Moody's outlook for the country's banking system continues to be ‘stable' but the investment consultancy sees “an increased risk of probable asset bubbles forming and posing a medium-to-longer-term challenge for the banking system.”
In its banking system outlook, released worldwide, Moody's Investor Service said the stable outlook is forecast over the next 12-18 months based on “favourable operating conditions, solid capital levels, a strong retail deposit funding base and sound liquidity.” But, it said, these “positive factors are balanced by the need to manage the accelerating pace of loan growth and recent asset quality challenges, particularly consumer lending.”
Risks
Stating that the operating milieu for Indian banks is likely to remain favourable to high credit growth with GDP growth trending back up to its pre-debt-crisis level of close to 9 per cent year, Moody's, however, hedged this against “potential downside risks emanating from still-high levels of inflation.” This is further pronounced by the risks “of an overheating economy, including the probable formation of asset bubbles, given our expectation of continued strong economic and credit growth, while real estate prices in metropolitan areas and equity markets have already recaptured their pre-crisis peaks.”

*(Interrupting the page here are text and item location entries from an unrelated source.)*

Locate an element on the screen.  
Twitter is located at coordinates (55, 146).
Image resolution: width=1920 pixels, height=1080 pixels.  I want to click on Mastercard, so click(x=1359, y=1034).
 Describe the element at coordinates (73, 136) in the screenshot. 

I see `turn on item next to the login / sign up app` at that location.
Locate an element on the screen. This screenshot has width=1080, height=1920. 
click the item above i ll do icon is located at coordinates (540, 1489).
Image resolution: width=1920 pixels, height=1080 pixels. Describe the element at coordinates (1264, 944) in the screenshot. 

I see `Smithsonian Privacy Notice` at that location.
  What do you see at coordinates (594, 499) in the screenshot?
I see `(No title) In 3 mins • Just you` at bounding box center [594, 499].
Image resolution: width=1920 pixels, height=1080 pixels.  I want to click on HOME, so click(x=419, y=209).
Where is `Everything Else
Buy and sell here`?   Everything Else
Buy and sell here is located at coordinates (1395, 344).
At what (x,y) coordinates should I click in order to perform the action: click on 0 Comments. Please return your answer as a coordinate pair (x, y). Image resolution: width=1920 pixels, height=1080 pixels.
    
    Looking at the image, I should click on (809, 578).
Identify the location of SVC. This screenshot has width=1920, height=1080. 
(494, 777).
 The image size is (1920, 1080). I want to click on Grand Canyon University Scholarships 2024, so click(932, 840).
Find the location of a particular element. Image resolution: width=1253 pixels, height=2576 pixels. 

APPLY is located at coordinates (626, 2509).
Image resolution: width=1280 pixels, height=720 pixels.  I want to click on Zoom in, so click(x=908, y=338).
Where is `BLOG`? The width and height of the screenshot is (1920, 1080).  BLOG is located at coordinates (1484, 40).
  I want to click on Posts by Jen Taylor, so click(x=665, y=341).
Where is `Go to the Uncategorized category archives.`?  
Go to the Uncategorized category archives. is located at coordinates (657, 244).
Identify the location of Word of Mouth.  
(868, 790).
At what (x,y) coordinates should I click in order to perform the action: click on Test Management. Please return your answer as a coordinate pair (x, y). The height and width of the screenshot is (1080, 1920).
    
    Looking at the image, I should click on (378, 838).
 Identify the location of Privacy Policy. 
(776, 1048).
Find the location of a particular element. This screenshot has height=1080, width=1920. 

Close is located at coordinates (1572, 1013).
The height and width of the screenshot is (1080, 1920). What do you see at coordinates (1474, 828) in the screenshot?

Still, Moody's observed that “regulatory limits on Indian banks' exposure to sensitive sectors, including capital markets, somewhat temper our concerns, as does our view that the asset quality pressures faced by Indian banks over the past two years will moderate.” It foresees asset quality to improve in the next year as industrial companies return to utilising their full capacity.
Pointing out that the moderate deterioration in asset quality in the past two years reflected reduced demand for Indian exports and higher delinquencies on unsecured personal loans, it said, “importantly, we expect loans that were restructured during the past two years to perform relatively well, as their track record so far suggests minimal slippages into problematic status.”
Fresh equity
Although Moody's analysis shows that the system is “resilient and that banks have the buffers to absorb the envisaged losses,” it cautioned that Indian banks do have high loan concentrations relative to their equity base and this “systemic vulnerability is unlikely to change significantly.” Even while the banking system is generally well capitalised, Moody's expect the Indian Government to continue infusing fresh equity into public sector banks as part of its recapitalisation plan. Private sector banks have sufficient capital to grow at above system average rates over the next one to two years, it noted.
It said one of the Indian banking system's strengths is its favourable funding profile, driven mainly by retail customer deposits and a minimal reliance on wholesale funding which provides stability to the banks. Banks also have sizeable Government securities portfolios which are available to obtain immediate liquidity from the RBI through repurchase transactions. These holdings, it said, provide the capacity to handle occasional and transient tight local currency liquidity conditions arising out of material corporate payments.
Moody's expect overall banking profitability to grow in the coming quarters. Recurring earnings, especially for public sector banks, are likely to remain highly dependent on net-interest income in view of the traditional banking model followed in India . Private sector banks have more earnings diversification, with high fee income relative to PSBs. Net interest margins are likely to benefit from India 's currently rising interest rate regime, reflecting positively on Indian banks' profitability signs.
M&As
Moody's does not foresee merger and acquisition (M&A) activity among PSBs over the short to medium term, with the exception of the SBI group. “Extracting efficiencies and rationalising through cost-cutting among merged PSBs would be hard to achieve, given the political difficulty in closing branches and laying-off employees
While Moody's expect the Indian regulatory and supervisory structure in banking industry to be fine-tuned in the coming years to reinforce the financial stability framework, it said implementation of the advanced approaches to capital adequacy and the supervisory review and evaluation process under Pillar 2 of the Basel II would “mildly challenge Indian banks in terms of data, systems, technology and skilled human resources and particularly PSBs.”